In order to respond to that question, it may be useful to examine more closely the different precedents cited by the members who intervened on the present case.
During his initial point of order, the member for Windsor—Tecumseh referred the Chair to the ruling of November 28, 2007, on Bill C-418, An Act to amend the Income Tax Act (deductibility of remuneration). In that ruling, at pages 1463 and 1464 of the Debates, the Chair made reference to Erskine May's Parliamentary Practice, 23rd edition at page 896, where it explains, “the repeal or reduction of existing alleviations of taxation” must be preceded by a ways and means motion.
The Chair concluded that Bill C-418 removed an existing tax exemption which then resulted in an increase in the tax payable by certain corporations. In the Chair's view, this constituted a reduction of an alleviation of taxation and therefore required that it be preceded by a ways and means motion. I would ask hon. members to retain the phrase, “alleviation of taxation”, as I will return to that concept shortly.
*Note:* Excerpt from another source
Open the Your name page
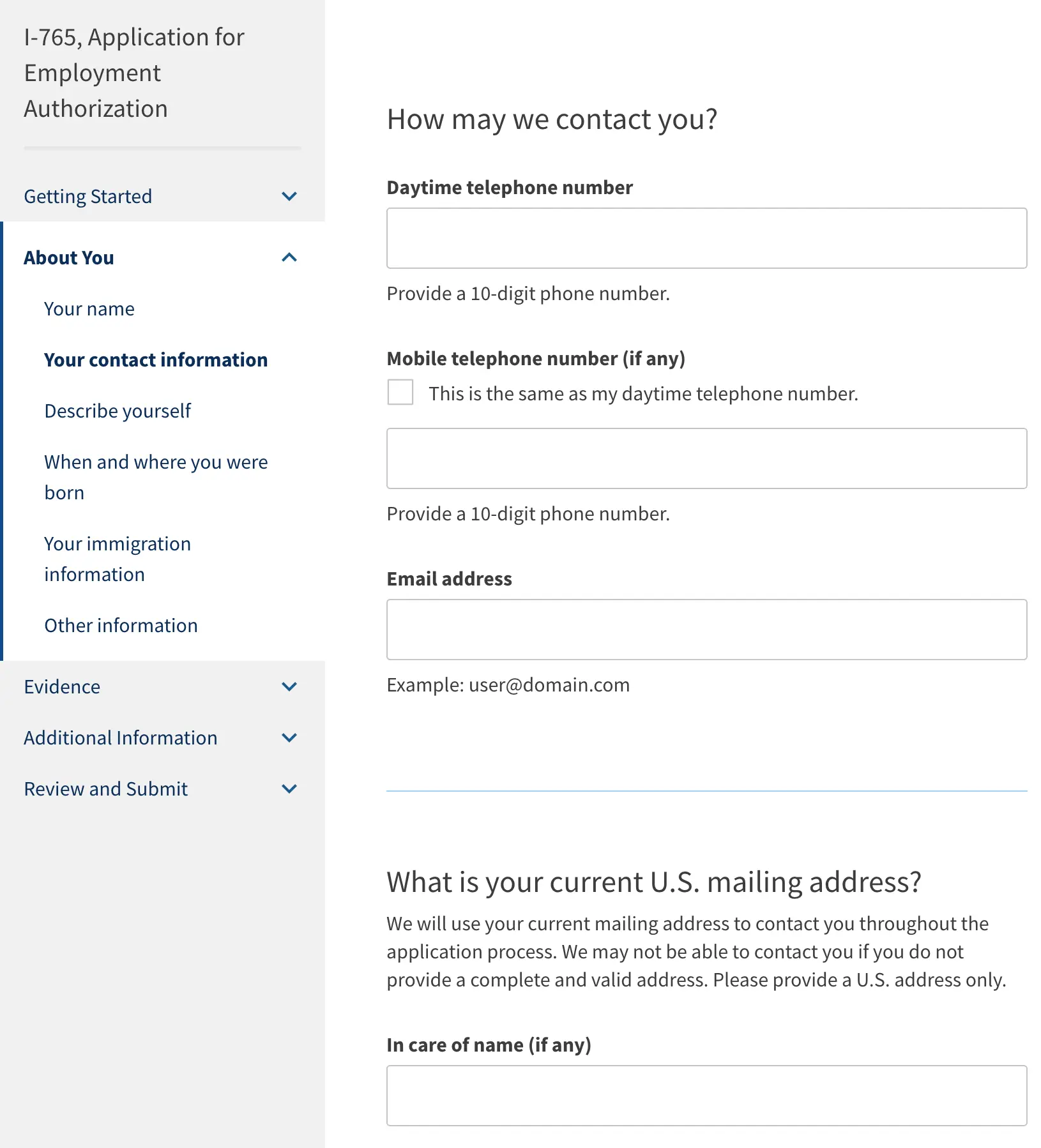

First, let me address the differing interpretations of how an individual union member’s rights are affected by Bill C-317. The member for Windsor—Tecumseh argued that union members do not have the automatic individual right to stop paying dues to an organization that no longer enjoys a tax exempt status. The member for South Surrey—White Rock—Cloverdale countered that, in his estimation, union members would have the ability to select a labour organization that complies with the provisions of C-317 to ensure that they maintain their tax exemption. While this is more a question of labour law than procedure, the Chair is aware that members of a labour organization cannot easily change which union they belong to nor can they simply withhold paying their union dues except in extremely limited situations provided for in the law. As pointed out by the member for Windsor—Tecumseh, this is in stark contrast to donors to a charity who may choose whether they wish to contribute, the organization they wish to contribute to and the timing of any such contribution.
The Chair must agree with the hon. member for Windsor—Tecumseh that the non-compliance of the labour organization would also remove a current income tax deduction for the dues-paying members of the union. For the Chair, there can be no doubt that this also can be characterized as the removal of an existing alleviation. For this reason alone, Bill C-317 would need to be preceded by a ways and means motion.
Let us return to the larger context. The Chair appreciates the point made by the member for South Surrey—White Rock—Cloverdale that the Canada Revenue Agency already enjoys the authority to compel the financial disclosure of certain financial information. However, it is not the power of the CRA to require the disclosure of certain information that is at issue.
It is true, as the member for South Surrey—White Rock—Cloverdale claims, that Bill C-317 changes the reporting requirements for labour organizations. However, contrary to what the member asserted, that is not all it does. In stating that non-compliance with these new requirements makes a labour organization ineligible for tax deductions available to labour organizations, Bill C-317 potentially removes an alleviation of taxation and in so doing, the bill potentially creates a new statutory authority that removes what is currently an unqualified exemption.
Perhaps the distinction can be better understood by looking again at the example offered by Bill C-470 in the third session of the 40th Parliament. That bill changed the definition of a class of taxpayers, specifically registered charities, but the alleviation of tax for registered charities as a class of taxpayer remained unchanged. By contrast, Bill C-317 does not change the definition of a labour organization. It demands disclosure of certain types of information, failing which disclosure, the bill provides that the tax alleviation in place for labour organizations will no longer apply to non-complying labour organizations.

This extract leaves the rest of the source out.